Instructions to follow: In the listing that follows, the lines starting at the one containing "Instruction: Select High" and ending at the one containing "You are a computer-use agent. The" are to be returned exactly, both boundary lines included, and no others.

Data supplied:
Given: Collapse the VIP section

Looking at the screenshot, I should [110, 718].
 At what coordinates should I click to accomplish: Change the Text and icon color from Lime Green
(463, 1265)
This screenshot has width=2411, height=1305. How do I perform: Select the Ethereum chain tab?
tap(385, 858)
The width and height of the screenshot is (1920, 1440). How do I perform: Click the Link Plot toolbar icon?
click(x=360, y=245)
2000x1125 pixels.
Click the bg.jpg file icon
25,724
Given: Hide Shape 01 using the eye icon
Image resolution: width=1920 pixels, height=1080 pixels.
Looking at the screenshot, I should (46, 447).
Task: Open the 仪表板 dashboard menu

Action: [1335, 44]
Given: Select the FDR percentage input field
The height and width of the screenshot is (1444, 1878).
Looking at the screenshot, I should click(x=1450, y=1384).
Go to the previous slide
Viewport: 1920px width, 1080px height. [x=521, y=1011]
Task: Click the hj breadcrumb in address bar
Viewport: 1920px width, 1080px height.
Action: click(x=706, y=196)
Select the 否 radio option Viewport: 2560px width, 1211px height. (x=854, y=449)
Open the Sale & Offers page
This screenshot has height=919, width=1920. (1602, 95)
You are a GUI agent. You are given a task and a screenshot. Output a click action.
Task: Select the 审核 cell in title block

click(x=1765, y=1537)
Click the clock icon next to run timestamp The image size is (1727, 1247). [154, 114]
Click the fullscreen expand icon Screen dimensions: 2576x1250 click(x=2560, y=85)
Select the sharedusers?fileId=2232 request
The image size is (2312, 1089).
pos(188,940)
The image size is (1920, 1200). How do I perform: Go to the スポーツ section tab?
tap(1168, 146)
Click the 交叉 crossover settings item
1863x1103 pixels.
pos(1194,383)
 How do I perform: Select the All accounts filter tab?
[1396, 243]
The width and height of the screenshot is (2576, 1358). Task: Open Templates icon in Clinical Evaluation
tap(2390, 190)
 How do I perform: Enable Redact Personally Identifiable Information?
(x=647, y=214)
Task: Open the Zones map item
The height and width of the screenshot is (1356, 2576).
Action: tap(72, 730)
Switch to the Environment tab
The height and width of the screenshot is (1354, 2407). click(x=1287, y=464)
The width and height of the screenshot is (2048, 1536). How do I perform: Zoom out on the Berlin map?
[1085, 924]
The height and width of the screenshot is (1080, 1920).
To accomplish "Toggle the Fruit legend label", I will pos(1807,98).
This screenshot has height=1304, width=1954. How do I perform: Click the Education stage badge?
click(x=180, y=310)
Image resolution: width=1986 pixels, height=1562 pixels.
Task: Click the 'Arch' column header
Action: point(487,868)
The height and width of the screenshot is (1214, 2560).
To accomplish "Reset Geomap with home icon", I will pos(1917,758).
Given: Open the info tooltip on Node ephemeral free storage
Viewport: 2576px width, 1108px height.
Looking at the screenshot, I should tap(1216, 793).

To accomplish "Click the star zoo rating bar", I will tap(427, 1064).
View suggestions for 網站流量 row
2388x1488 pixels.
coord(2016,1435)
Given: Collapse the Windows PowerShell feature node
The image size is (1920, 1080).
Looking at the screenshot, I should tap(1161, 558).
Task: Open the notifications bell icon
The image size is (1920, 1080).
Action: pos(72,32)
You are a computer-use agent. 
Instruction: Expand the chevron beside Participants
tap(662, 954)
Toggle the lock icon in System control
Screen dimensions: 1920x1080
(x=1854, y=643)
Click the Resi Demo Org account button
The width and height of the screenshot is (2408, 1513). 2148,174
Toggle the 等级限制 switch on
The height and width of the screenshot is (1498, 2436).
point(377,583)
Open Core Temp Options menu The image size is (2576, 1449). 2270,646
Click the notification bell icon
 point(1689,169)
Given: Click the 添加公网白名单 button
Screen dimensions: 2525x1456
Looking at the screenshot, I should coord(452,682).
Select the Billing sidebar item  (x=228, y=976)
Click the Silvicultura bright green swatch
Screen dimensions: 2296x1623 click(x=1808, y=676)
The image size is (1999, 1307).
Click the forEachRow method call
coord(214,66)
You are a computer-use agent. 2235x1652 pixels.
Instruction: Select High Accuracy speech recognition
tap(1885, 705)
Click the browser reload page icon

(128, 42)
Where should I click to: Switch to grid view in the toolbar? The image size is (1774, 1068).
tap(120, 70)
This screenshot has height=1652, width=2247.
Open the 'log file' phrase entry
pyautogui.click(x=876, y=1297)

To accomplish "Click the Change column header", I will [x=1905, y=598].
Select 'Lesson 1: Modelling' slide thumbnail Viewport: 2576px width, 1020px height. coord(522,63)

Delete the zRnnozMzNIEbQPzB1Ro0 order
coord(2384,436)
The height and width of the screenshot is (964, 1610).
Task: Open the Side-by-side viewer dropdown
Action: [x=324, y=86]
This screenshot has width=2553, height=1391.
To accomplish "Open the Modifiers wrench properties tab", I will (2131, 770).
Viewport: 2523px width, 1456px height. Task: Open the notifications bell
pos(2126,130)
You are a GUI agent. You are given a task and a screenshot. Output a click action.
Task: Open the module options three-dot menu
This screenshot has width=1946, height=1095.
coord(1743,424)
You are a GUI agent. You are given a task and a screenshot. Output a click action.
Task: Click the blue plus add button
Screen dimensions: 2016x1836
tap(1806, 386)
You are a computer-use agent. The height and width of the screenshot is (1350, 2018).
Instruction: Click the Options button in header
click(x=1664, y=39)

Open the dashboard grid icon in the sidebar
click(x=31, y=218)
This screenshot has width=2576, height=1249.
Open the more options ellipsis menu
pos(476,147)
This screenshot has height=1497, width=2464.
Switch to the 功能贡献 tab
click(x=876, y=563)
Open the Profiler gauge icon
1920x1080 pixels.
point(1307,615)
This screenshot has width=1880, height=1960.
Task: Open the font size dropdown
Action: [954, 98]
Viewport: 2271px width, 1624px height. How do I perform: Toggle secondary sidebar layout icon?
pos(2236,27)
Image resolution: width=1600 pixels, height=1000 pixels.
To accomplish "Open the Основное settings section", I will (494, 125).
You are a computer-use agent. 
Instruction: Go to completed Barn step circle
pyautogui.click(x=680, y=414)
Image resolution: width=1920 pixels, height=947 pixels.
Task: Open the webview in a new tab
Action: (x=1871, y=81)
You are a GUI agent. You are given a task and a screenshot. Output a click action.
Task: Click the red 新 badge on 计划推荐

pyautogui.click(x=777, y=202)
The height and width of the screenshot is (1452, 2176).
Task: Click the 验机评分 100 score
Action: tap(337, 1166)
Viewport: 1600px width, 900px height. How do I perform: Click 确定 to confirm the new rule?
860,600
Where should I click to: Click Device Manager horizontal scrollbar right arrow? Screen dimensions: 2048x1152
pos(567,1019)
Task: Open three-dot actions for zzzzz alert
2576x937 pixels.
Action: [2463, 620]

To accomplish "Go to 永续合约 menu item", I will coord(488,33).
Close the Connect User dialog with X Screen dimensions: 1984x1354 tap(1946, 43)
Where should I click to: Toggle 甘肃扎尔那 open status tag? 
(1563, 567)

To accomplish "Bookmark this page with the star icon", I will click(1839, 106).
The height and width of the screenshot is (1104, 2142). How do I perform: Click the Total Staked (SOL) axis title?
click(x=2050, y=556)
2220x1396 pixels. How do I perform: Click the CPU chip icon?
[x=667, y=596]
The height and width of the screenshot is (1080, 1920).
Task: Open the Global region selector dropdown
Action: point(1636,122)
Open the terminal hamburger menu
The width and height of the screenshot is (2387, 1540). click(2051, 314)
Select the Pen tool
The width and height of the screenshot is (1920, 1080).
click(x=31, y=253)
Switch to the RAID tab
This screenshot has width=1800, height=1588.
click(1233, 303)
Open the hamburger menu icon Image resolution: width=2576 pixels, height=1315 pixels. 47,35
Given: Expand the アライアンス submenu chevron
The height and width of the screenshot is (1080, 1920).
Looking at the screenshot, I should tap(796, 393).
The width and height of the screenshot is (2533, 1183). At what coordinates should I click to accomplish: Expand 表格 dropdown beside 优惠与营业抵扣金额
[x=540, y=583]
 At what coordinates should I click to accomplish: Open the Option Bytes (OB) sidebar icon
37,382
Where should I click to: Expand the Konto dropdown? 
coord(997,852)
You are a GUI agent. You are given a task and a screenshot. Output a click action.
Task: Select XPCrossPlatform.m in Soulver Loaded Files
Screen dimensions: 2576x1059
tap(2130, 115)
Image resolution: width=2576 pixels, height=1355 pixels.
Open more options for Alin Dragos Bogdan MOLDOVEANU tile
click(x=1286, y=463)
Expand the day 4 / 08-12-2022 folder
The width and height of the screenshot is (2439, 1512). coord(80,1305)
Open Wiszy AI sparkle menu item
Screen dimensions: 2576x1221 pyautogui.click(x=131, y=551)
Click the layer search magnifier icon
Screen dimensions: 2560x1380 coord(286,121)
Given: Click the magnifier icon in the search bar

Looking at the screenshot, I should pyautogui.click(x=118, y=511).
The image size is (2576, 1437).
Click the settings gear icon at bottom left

Reply to the exercise:
Instruction: Select High Accuracy speech recognition
tap(1885, 705)
Click the browser reload page icon

(128, 42)
Where should I click to: Switch to grid view in the toolbar? The image size is (1774, 1068).
tap(120, 70)
This screenshot has height=1652, width=2247.
Open the 'log file' phrase entry
pyautogui.click(x=876, y=1297)

To accomplish "Click the Change column header", I will [x=1905, y=598].
Select 'Lesson 1: Modelling' slide thumbnail Viewport: 2576px width, 1020px height. coord(522,63)

Delete the zRnnozMzNIEbQPzB1Ro0 order
coord(2384,436)
The height and width of the screenshot is (964, 1610).
Task: Open the Side-by-side viewer dropdown
Action: [x=324, y=86]
This screenshot has width=2553, height=1391.
To accomplish "Open the Modifiers wrench properties tab", I will (2131, 770).
Viewport: 2523px width, 1456px height. Task: Open the notifications bell
pos(2126,130)
You are a GUI agent. You are given a task and a screenshot. Output a click action.
Task: Open the module options three-dot menu
This screenshot has width=1946, height=1095.
coord(1743,424)
You are a GUI agent. You are given a task and a screenshot. Output a click action.
Task: Click the blue plus add button
Screen dimensions: 2016x1836
tap(1806, 386)
You are a computer-use agent. The height and width of the screenshot is (1350, 2018).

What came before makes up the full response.